Plasmids were constructed using NEBuilder HiFi DNA assembly (New England Biolabs, Frankfurt am Main, Germany) and SLiCE cloning (Zhang et al., 2012). Plasmid and primer sequences are given in Supplementary Tables 1, 2, respectively. PCR amplification of DNA fragments was performed using high-fidelity polymerases: Phusion Polymerase (Thermo Fisher Scientific), Q5 DNA Polymerase (New England Biolabs, Frankfurt am Main, Germany), or PrimeSTAR GXL DNA Polymerase (Takara Bio, Saint-Germain-en-Laye, France) according to the manufacturer’s recommendations. All restriction enzymes were purchased from New England Biolabs (Frankfurt am Main, Germany). Amplified DNA fragments were gel-purified prior to further use. The primers were ordered from Biomers.net (Ulm, Germany). Escherichia coli ER2925, NEB 5α, or NEB 10β cells (New England Biolabs) were transformed with the plasmids. Strains were grown in Luria-Bertani medium containing an appropriate selection marker at 37°C (Ampicillin, 100 μg/mL or Kanamycin, 50 μg/mL). The plasmid constructs were confirmed by sequencing (Microsynth Seqlab, Goettingen, Germany).

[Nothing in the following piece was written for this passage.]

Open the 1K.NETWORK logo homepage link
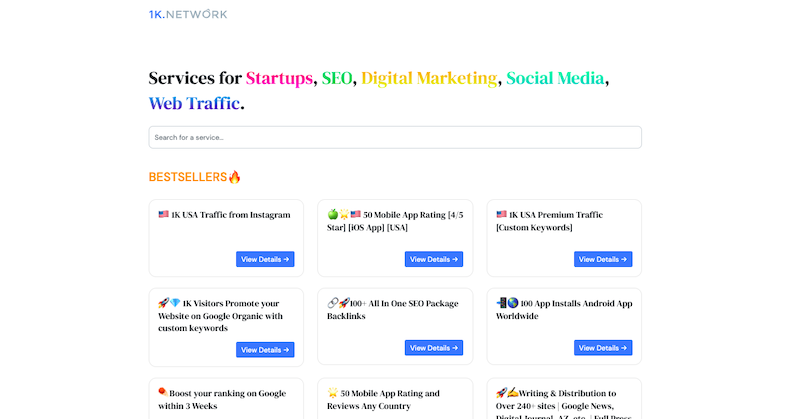The width and height of the screenshot is (800, 419). tap(188, 14)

Genetic transformation of the plasmids or linearized DNA fragments from S. cerevisiae was performed using the LiAc/SS carrier DNA/PEG method (Gietz and Schiestl, 2007). The adopted LiAc/SS carrier DNA/PEG method was used to transform P. pastoris with plasmids or linearized DNA fragments (Ito et al., 2018). The yeast strains were grown at 30°C in yeast extract peptone dextrose adenine (YPDA)-rich medium [1% (w/v) bacto yeast extract, 2% (w/v) peptone, 2% (w/v) glucose, 0.04% (w/v) adenine hemisulfate, and 2% (w/v) agar for solid medium] or in an appropriate synthetic complete (SC) media [0.67% (w/v) yeast nitrogen base with ammonium sulfate, 2% (w/v) glucose, and 2% (w/v) agar for solid medium] lacking amino acids to allow selection for transformed cells. When required, glucose was replaced by 2% (w/v) glucose. Single copy integration of each linearized plasmid into the GUT1 site of the P. pastoris genome was verified by colony PCR using primers GNPP001 and GNPP002.